- _PROBLEM DETAILS_: From the line that holds "This screenshot has width=690, height=403." to the end of the records, reproduce every line exactly. No pictures.
(RECORDS SHOWN Opens)
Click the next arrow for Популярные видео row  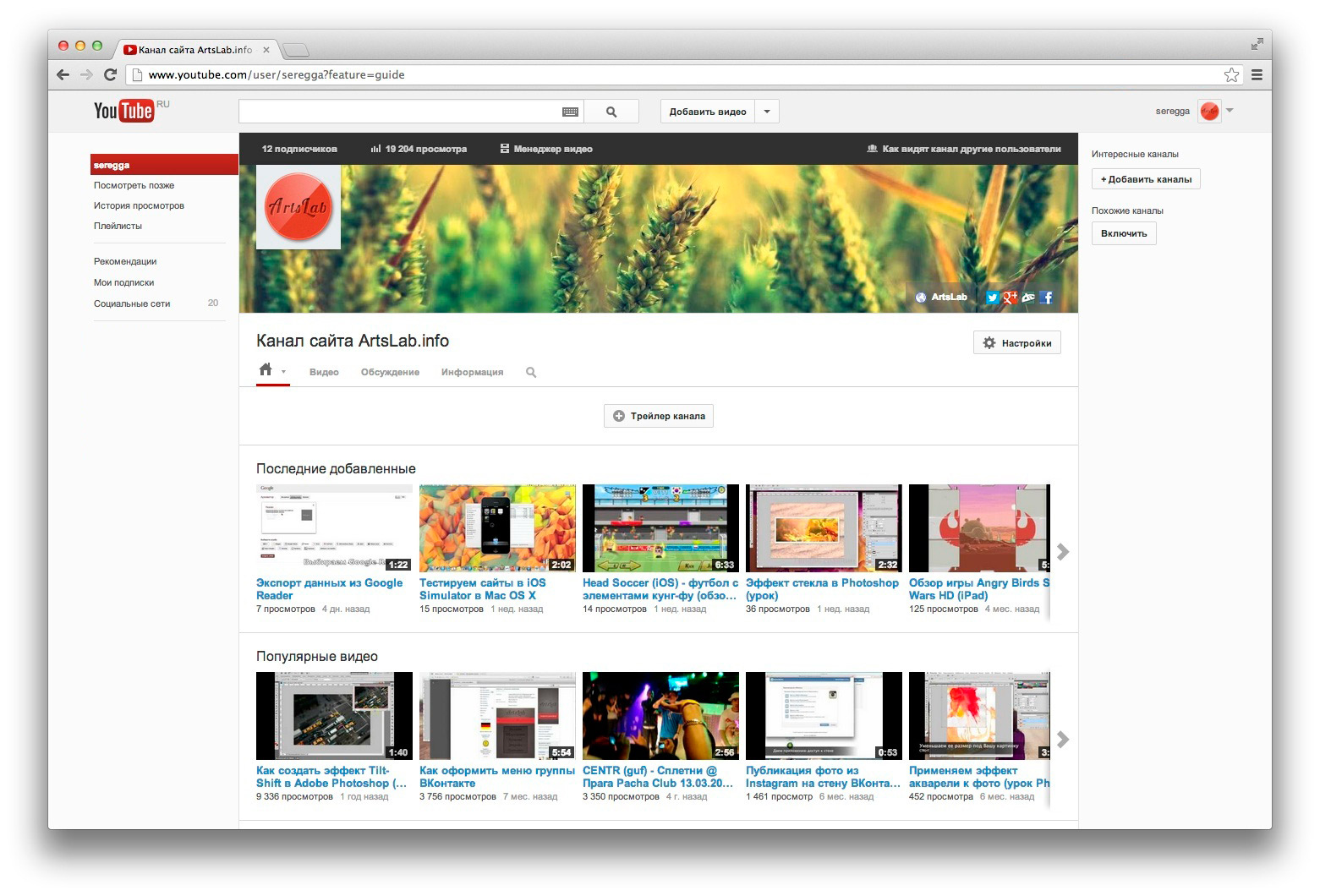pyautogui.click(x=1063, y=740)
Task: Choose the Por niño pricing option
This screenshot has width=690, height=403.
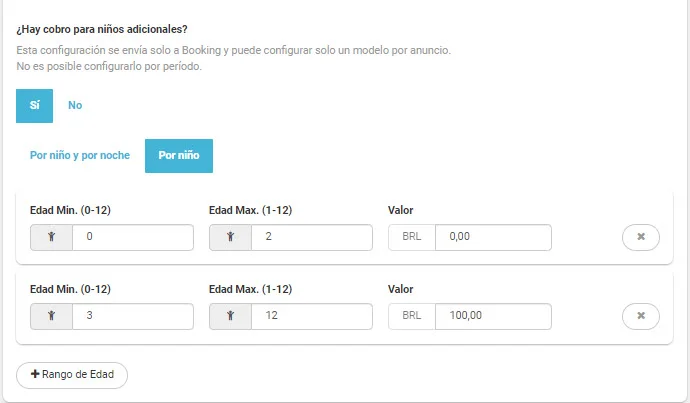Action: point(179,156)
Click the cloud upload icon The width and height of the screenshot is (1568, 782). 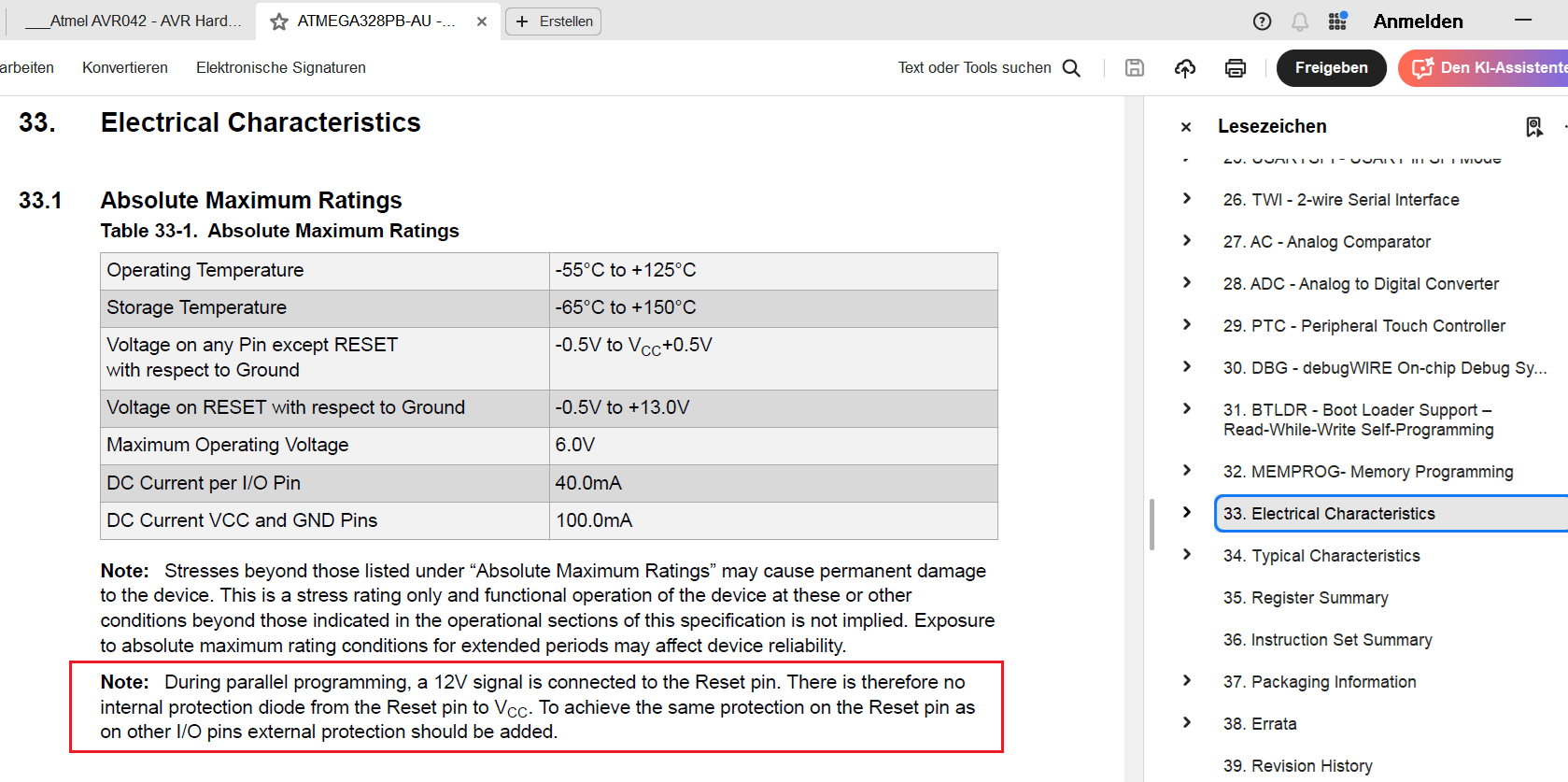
(RECORDS SHOWN Closes)
- _EXERCISE RESPONSE_:
This screenshot has width=690, height=403.
Action: point(179,156)
Click the cloud upload icon The width and height of the screenshot is (1568, 782). 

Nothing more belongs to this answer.